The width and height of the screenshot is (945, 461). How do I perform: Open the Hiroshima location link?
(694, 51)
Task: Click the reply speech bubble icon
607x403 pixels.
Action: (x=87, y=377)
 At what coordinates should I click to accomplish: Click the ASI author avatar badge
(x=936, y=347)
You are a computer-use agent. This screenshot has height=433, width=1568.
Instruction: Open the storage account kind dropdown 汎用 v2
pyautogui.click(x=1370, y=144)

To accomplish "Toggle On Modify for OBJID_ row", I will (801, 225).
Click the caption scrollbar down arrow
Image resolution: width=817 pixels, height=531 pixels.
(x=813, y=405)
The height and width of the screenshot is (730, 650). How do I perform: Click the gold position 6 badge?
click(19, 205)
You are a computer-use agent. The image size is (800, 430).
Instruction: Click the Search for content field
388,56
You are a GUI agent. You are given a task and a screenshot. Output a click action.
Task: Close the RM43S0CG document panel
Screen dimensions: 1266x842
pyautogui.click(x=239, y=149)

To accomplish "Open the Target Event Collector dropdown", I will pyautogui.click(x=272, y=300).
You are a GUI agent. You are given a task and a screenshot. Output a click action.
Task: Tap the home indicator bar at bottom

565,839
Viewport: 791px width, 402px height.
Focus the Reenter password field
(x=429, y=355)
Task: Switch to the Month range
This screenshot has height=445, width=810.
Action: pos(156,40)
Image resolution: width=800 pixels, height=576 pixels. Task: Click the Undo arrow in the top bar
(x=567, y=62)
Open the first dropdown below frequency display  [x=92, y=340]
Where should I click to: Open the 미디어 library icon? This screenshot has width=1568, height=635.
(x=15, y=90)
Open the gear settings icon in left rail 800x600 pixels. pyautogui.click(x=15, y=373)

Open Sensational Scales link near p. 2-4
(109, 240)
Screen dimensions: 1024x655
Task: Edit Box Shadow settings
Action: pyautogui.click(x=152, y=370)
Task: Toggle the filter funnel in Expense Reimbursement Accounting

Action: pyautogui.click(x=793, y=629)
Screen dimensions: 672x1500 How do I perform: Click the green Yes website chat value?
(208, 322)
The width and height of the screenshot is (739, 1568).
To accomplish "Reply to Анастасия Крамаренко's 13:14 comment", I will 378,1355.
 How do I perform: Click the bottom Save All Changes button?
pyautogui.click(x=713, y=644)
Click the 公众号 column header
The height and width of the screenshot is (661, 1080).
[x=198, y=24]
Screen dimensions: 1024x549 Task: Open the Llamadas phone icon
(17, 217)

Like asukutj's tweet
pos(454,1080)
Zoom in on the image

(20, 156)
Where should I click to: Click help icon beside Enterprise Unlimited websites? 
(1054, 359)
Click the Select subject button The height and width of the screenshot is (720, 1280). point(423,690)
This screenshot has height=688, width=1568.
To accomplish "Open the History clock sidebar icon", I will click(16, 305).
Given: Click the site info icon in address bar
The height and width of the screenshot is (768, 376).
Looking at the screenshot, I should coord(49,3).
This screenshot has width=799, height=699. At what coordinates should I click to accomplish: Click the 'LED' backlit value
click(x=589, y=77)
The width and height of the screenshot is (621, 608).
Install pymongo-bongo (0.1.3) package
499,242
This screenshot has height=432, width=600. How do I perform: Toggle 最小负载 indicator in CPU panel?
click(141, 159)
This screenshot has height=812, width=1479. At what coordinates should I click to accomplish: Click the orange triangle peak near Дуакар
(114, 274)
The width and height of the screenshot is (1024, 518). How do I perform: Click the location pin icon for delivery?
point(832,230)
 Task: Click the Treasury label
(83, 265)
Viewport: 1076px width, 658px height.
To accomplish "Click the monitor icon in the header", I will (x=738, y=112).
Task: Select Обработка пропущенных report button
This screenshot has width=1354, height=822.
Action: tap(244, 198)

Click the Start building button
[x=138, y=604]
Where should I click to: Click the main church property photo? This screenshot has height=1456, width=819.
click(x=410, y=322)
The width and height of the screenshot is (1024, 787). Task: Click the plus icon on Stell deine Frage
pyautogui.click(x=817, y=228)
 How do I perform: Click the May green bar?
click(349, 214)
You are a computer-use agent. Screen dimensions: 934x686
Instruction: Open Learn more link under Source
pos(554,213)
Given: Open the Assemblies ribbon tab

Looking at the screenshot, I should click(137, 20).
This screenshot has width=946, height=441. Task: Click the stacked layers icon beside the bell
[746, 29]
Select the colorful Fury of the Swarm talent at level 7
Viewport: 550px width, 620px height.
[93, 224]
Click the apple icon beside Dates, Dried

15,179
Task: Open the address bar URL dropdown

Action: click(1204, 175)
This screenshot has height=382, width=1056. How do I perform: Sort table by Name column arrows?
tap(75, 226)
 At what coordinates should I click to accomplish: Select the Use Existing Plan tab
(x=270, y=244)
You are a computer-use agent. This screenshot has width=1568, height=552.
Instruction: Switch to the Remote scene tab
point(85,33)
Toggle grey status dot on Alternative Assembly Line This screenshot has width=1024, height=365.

§ What is needed
Take the line with "Where should I click to: Click the" and every line after it in the data, and please reproduce them exactly, leaving out all other lines.

§ Task response
Where should I click to: Click the main church property photo? This screenshot has height=1456, width=819.
click(x=410, y=322)
The width and height of the screenshot is (1024, 787). Task: Click the plus icon on Stell deine Frage
pyautogui.click(x=817, y=228)
 How do I perform: Click the May green bar?
click(349, 214)
You are a computer-use agent. Screen dimensions: 934x686
Instruction: Open Learn more link under Source
pos(554,213)
Given: Open the Assemblies ribbon tab

Looking at the screenshot, I should click(137, 20).
This screenshot has width=946, height=441. Task: Click the stacked layers icon beside the bell
[746, 29]
Select the colorful Fury of the Swarm talent at level 7
Viewport: 550px width, 620px height.
[93, 224]
Click the apple icon beside Dates, Dried

15,179
Task: Open the address bar URL dropdown

Action: click(1204, 175)
This screenshot has height=382, width=1056. How do I perform: Sort table by Name column arrows?
tap(75, 226)
 At what coordinates should I click to accomplish: Select the Use Existing Plan tab
(x=270, y=244)
You are a computer-use agent. This screenshot has width=1568, height=552.
Instruction: Switch to the Remote scene tab
point(85,33)
Toggle grey status dot on Alternative Assembly Line This screenshot has width=1024, height=365.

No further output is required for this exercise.